» **DOCUMENT SECTION**
Big Data/Analytics Zone is brought to you in partnership with:

Alex Holmes is a senior software engineer with over 15 years of experience developing large scale distributed Java systems. For the last four years he has gained expertise in Hadoop solving Big Data problems across a number of projects. He is the author of "Hadoop in Practice", a book published by Manning Publications. He has presented at JavaOne and Jazoon and is currently a technical lead at VeriSign. Alex is a DZone MVB and is not an employee of DZone and has posted 23 posts at DZone. You can read more from them at their website. View Full User Profile

Bucketing, Multiplexing and Combining in Hadoop - Part 1

05.20.2013
| 2693 views |
  • submit to reddit

This is the first blog post in a series which looks at some data organization patterns in MapReduce. We’ll look at how to bucket output across multiple files in a single task, how to multiplex data across multiple files, and also how to coalesce data. These are all common patterns that are useful to have in your MapReduce toolkit.

We’ll kick things off with a look at bucketing data outputs in your map or reduce tasks. By default when using a FileOutputFormat-derived OutputFormat (such as TextOutputFormat), all the outputs for a reduce task (or a map task in a map-only job) are written to a single file in HDFS.

» **Rows of pointing data**
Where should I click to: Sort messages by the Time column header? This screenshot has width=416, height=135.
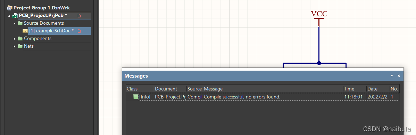point(355,89)
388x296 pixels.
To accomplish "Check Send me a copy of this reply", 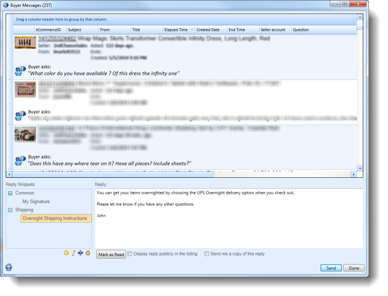I will (207, 254).
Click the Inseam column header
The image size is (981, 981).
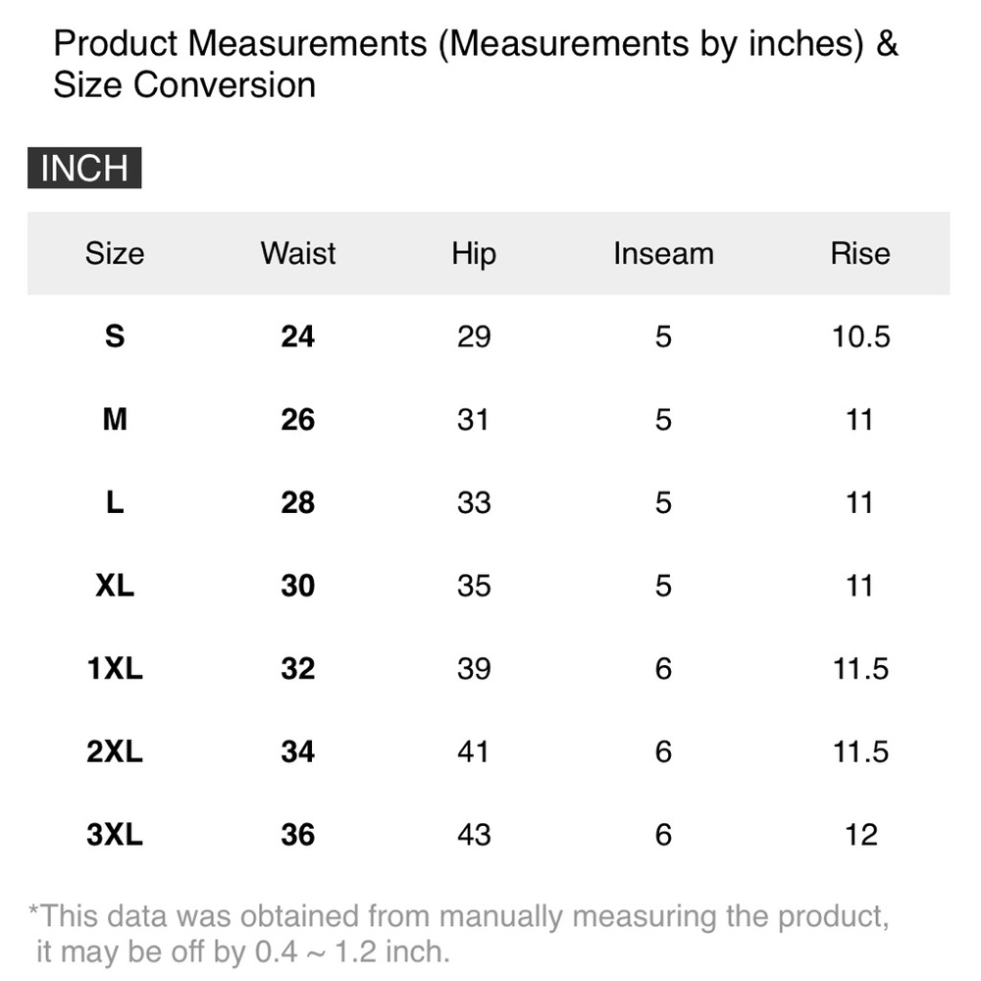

» **EXERCISE**
Print the passage of the Hadoop bucketing post word for word, starting at "We’ll kick things" and ending at "file in HDFS.".

» **SOLUTION**
We’ll kick things off with a look at bucketing data outputs in your map or reduce tasks. By default when using a FileOutputFormat-derived OutputFormat (such as TextOutputFormat), all the outputs for a reduce task (or a map task in a map-only job) are written to a single file in HDFS.